Despite all ISAF’s marketing-speak about eco-friendly sailing being the key to the universe, we all know our sport has a dark secret about the chemical nastiness of modern boat and sailmaking materials and the environmental impact of our sport. Folks like Sailors for the Sea and 11th Hour Racing are doing a good job on the impact part of the equation a select few are trying to address with environmentally friendly-ish epoxy (like this stuff) but the older generation of designers and builders are mostly a long way from any real change, and it’s a genuine threat to the ‘eco-appearance’ of the sport – not to mention the health of the planet.

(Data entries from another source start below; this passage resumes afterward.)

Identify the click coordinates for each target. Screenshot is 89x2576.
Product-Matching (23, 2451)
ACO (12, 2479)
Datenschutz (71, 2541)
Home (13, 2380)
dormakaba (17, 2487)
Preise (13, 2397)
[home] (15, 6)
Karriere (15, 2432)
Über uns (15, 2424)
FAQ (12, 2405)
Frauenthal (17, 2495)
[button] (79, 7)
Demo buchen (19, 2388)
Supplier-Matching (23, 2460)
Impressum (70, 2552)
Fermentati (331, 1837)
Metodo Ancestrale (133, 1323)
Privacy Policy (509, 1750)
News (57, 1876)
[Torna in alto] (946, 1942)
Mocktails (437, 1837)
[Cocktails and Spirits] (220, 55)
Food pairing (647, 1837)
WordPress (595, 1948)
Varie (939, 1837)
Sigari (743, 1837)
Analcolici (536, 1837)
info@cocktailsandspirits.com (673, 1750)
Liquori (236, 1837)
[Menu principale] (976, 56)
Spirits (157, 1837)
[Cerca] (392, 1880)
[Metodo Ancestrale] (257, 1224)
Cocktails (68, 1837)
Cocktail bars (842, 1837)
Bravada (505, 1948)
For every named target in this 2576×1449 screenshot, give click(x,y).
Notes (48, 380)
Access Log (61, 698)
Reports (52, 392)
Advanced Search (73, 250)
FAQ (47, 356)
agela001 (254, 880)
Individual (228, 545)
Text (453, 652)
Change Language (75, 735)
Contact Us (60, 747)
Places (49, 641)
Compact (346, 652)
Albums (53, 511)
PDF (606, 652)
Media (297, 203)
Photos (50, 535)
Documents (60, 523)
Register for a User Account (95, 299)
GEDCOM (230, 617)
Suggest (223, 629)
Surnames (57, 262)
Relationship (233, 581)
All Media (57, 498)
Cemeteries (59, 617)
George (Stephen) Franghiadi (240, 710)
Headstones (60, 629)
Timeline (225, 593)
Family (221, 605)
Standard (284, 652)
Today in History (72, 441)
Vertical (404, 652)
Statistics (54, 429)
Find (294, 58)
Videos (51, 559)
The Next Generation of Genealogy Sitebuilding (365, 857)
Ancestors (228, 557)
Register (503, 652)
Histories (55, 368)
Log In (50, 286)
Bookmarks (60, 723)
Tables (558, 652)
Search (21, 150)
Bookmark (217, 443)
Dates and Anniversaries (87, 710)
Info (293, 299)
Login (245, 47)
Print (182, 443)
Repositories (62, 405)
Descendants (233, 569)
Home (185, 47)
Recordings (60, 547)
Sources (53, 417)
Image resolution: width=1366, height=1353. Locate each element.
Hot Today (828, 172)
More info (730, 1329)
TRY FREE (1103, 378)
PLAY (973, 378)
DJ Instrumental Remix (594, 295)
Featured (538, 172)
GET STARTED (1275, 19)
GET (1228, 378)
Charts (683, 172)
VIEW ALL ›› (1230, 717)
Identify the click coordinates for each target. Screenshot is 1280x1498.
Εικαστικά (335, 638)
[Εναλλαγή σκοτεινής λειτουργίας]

That’s why it’s so cool to see the next generation taking on the challenge with what we’re calling the ‘Eco-Skiff’, using it as a platform to prove that ‘environmentally friendly and sustainable’ composites don’t have to mean unreliable, heavy, weak, or expensive. The Eco-Skiff was designed and built by the sailing team of CUS Brescia, the student sport association of Northern Italy’s University of Brescia under the supervision of several researchers of the Department of Mechanical and Industrial Engineering of the University of Brescia. Our old friend Max checks in with a quick update, and you can find regatta info, pics, vids, and plenty more on their Facebook Page.
The objective of this project was to test the innovative composite material and the racing boat in a real contest the “1001 Velacup challenge regatta”, an annual challenge which involves the participation, with small skiff, of all the Italian Universities. In 2016 event, 1001 Velacup regatta was taken in Venice and this boat got the 3rd position overall.
The participation to this regatta requires the boat to be designed and built by university students, the hull, the deck and racks of the boat to be made of at least 70% in weight of natural materials, the overall length and the beam length not to exceed 4.6 meters and 2.1 meters respectively and the sail area not to exceed 33 m2 including jib, main and gennaker.
The designed boat is a typical skiff sailing boat, which is characterized by a large sail, a minimal draft and stretched water lines that allow the boat to reach high speed on the water (up to 9 knots upwind and 20 knots downwind). The entire hull is made of the innovative composite material made of BIOMID® (fibers coming from cellulose) and balsa wood while racks, mast and boom are made with an extruded aluminum.
This innovative composite material shows a lower environmental impact with respect to conventional materials. for example, considering as alternative glass fiber composites, this is due to the fact that: (1) natural fiber production has lower environmental impacts compared to glass fiber production; (2) natural fiber composites have higher fiber content for equivalent performance, thus reducing the more polluting polymer content; (3) these natural fibers presents a positive economic outlook that show a great potential for use in other sectors.